L’Elettrica solitudine di Voce- di Aldo Nove

Liberazione, settembre 2006 12 settembre 2006 Il Cristo Elettrico
<i>L’Elettrica solitudine di Voce</i>- di  Aldo Nove

Il Cristo elettrico di Lello Voce è il libro che sigilla il ricordo di una generazione fiorita negli anni Ottanta e in quegli anni dispersa, magistralmente raccontata da uno dei più grandi poeti italiani. E’ un romanzo aspro, refrattario a ogni possibile forma di occhieggiamento a un pubblico che non si dà a priori, dando così espressione (a partire dall’introduzione, scritta su calco manzoniano, rivolta ai 25 lettori a cui ironicamente parlava il grande Lombardo) a un pessimismo che sfiora l’autoreferenzialità per mera conseguenza storica: quella di un isolamento assoluto dell’individuo di fronte all’avvenuto crollo di ogni illusione di collettività fattiva.

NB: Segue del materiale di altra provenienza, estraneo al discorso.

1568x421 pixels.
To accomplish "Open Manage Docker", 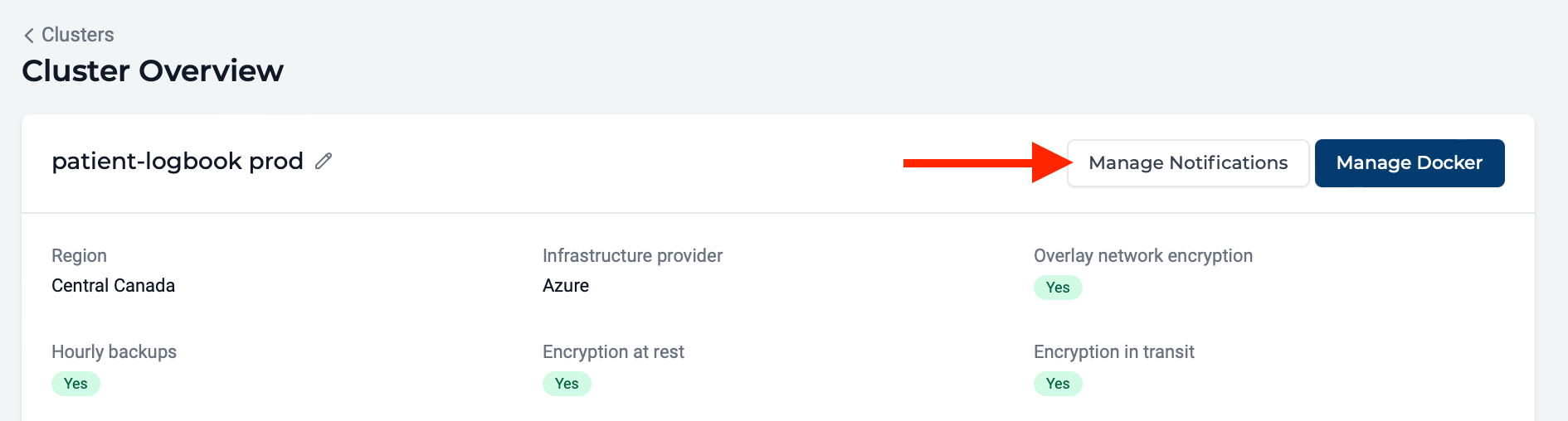I will (x=1410, y=163).
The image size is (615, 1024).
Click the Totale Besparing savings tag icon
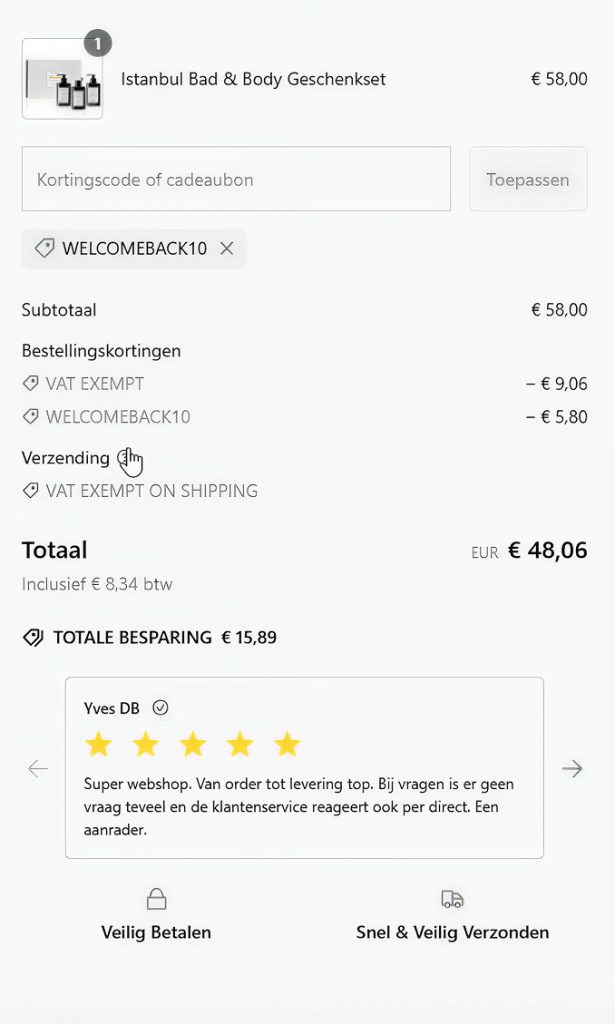pos(33,638)
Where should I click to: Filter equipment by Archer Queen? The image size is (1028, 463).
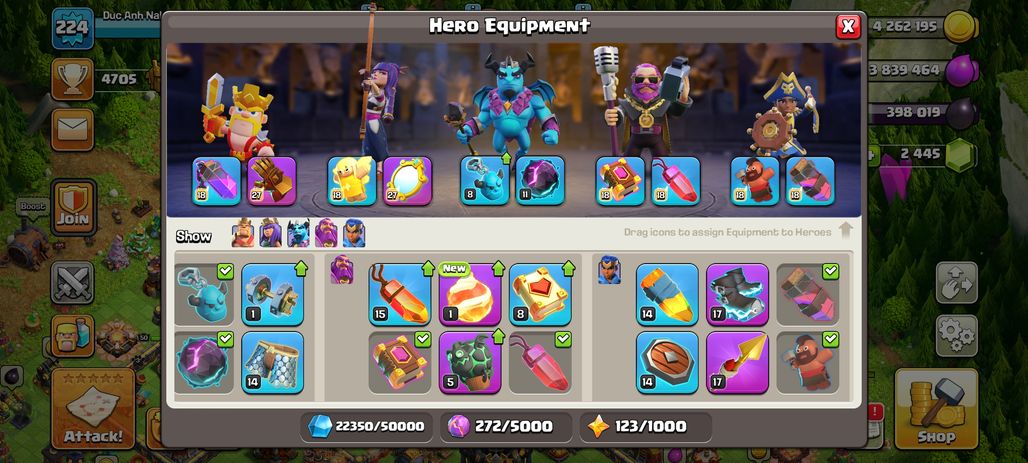(270, 233)
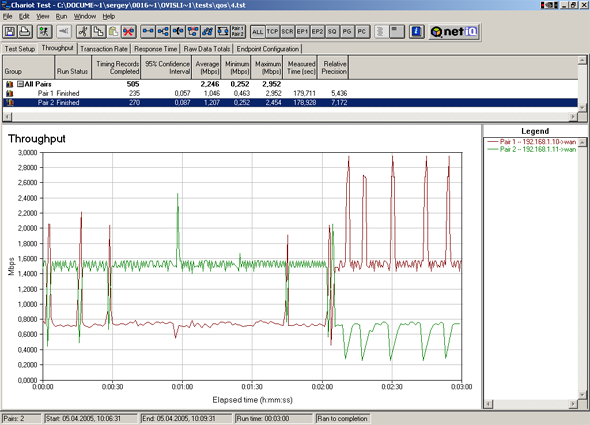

L’Enrico, il protagonista, si trova in carcere per avere ucciso una donna. Ma quell’omicidio cela altro. Svela un amore impossibile. Impossibile non certo nella peculiarità della vicenda ma come emblema di uno status sociale (quello del tossico dopo le ideologie) che è come negato, cancellato dal nuovo ordine. Un fantasma che non a caso ha come interlocutore principale uno scarafaggio (in una sorta di straziante ma anche sarcastico rovesciamento kafkiano: lo scarafaggio è l’altro, e l’altro umano) e inconsapevolmente, quanto rabbiosamente, riflette l’ordine di valori a cui vorrebbe sottrarsi: un immenso narcisismo, anche se “negativo”. Quasi una televisionizzazione ante litteram della scimmia di William Burroughs, nei meandri di un sub-mondo che svanisce progressivamente prendendo allo stesso tempo forma, pagina dopo pagina, nel Cristo elettrico (No Reply, pag.224, euro 14,00).

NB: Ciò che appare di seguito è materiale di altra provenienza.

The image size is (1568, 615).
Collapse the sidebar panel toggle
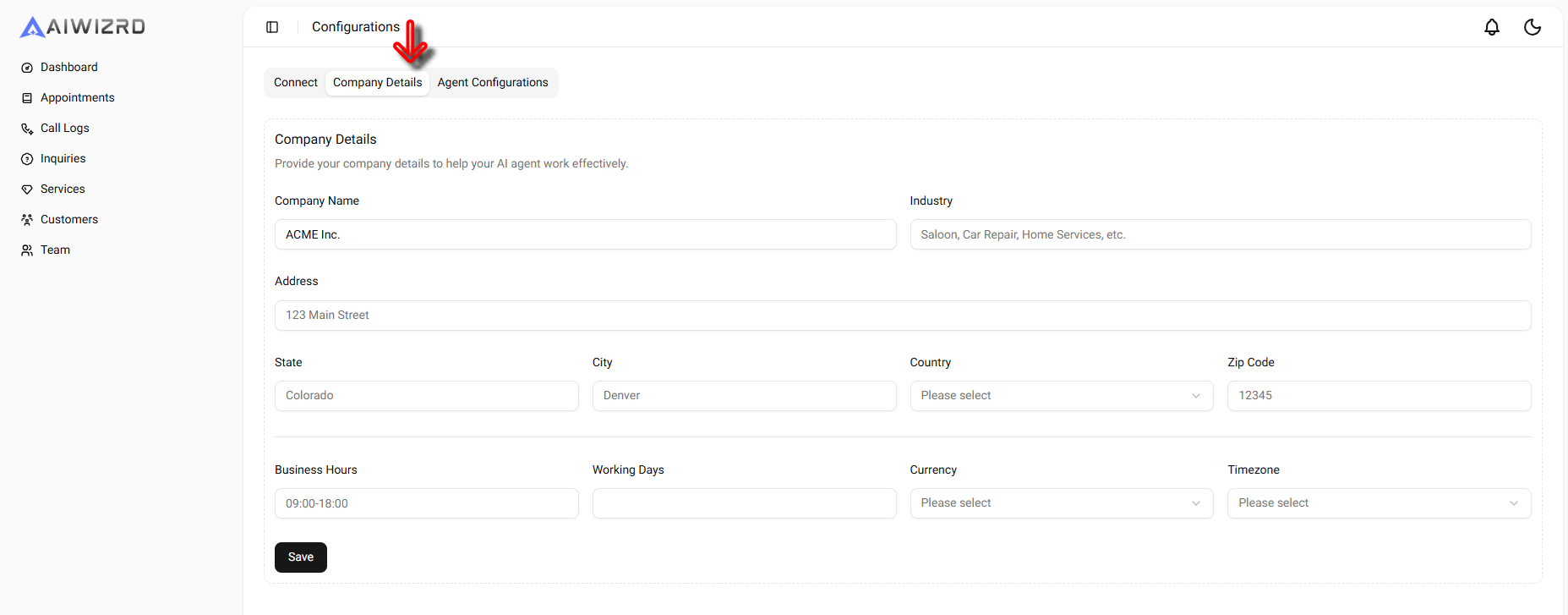[272, 27]
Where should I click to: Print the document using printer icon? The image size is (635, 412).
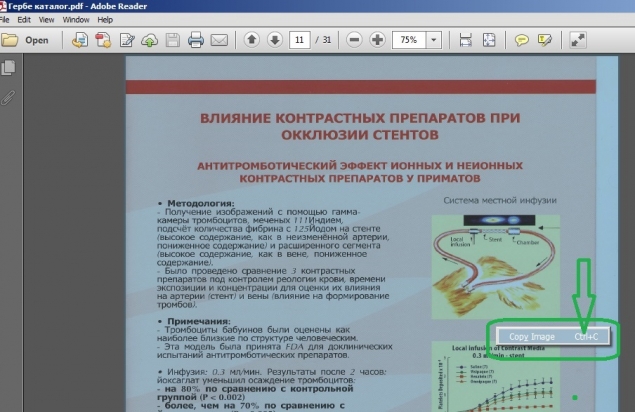click(x=196, y=41)
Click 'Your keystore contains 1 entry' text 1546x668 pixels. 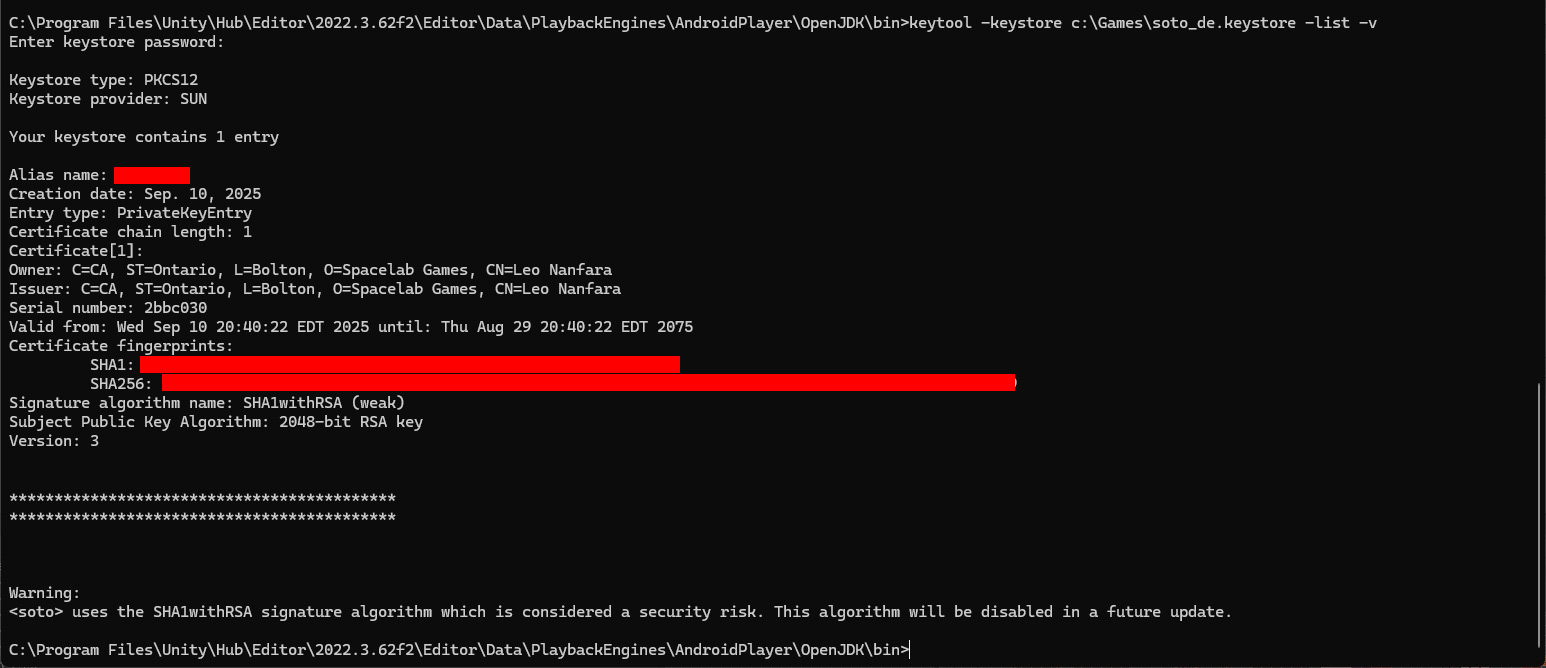[x=144, y=137]
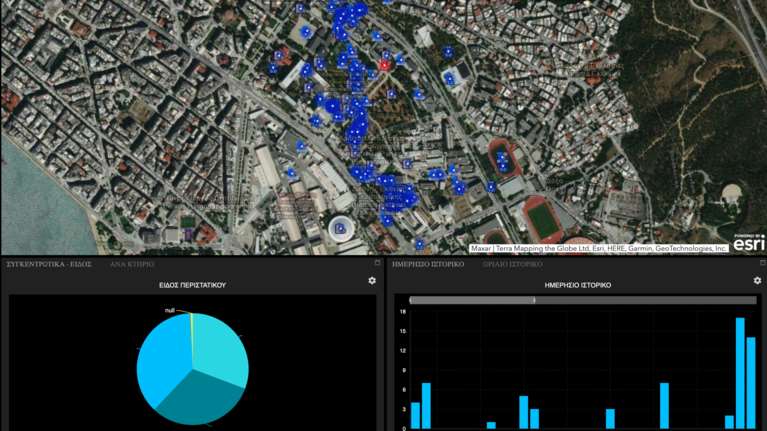Open settings gear of ΗΜΕΡΗΣΙΟ ΙΣΤΟΡΙΚΟ chart
This screenshot has height=431, width=767.
[757, 281]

Se Marco Philopat, con Costretti a sanguinare (recentemente riproposto da Einaudi) ci ha fatto rivivere il passaggio dal decennio dei Settanta agli Ottanta con gli ultimi rigurgiti di un orgoglio generazionale antagonista, con Voce “regrediamo” a qualche anno più tardi, dove non è rimasto più nulla. Se non i diversi ego. Quelli insufflati di ormoni delle palestre, come quelli, residuali e narrati in questo romanzo, di chi ha scelto (o si è fatto scegliere da) l’eroina, la “bianca-buona”, feticcio di una fuga lisergica verso paradisi esauriti da anni. L’Enrico (con l’articolo, come usa Voce) è un antieroe, e pure antipatico. Come nei neoproletari di Ken Loach non è mai il carattere dell’individuo a ispirare l’identificazione (anzi, spesso si crea il processo opposto), ma la condizione esistenziale. Quella di un’infinita solitudine. Ma senza nessun autocompiacimento nichilista: piuttosto, una sorta di tronfio donchisciottismo di questo “tossico letterato” (splendida e attuale metafora dell’intellettuale oggi, bizzarra merce umana in esubero, incollocabile e oscena) che scrive alla madre lettere dalle sue prigioni prive in tutto di qualunque possibilità di dialogo effettivo. L’Enrico è solo e fino in fondo vuole esserlo. La madre, l’interlocutore, è un po’ come il lettore, non può comprendere, troppo colma la distanza tra il tempo attuale e le caratteristiche del tempo della narrazione e il mittente (affettivo, editoriale).

La scrittura - caustica, abrasiva, ricca di contaminazioni mai gratuite ma perfettamente controllate a esprimere la vivacità di un linguaggio che mischia mitologie a idioletti - preannuncia, nei tipi sociali ma anche nei primi effetti di un’immigrazione che nel mondo carcerario ha sempre avuto un triste quanto efficace laboratorio, il miscuglio di idiomi dei luoghi dell’attuale marginalità sociale, agli antipodi dell’agente normalizzatore televisivo (quello sapientemente, tristemente descritto, ultimamente, dal Siti di Troppi paradisi). E’ anche un libro di azione, Il Cristo elettrico, e sa far ridere fino alle lacrime che diventano lacrime di sconforto. Il tossico ex rivoluzionario asservito al mercato della “merda” (l’eroina, rovesciata per fenomeno retorico ma ancor prima psicoanalitico dal sublime all’infimo assoluto) agisce come un burattino violento per necessità e per necessità vende corpo, valori e affetti. Fino a quando, in un allucinatorio momento di vittoria (di pace, di normalità), proprio quando tutto sembra andare bene, arriva la catastrofe finale. E il motore del romanzo è ormai avviato, inarrestabile.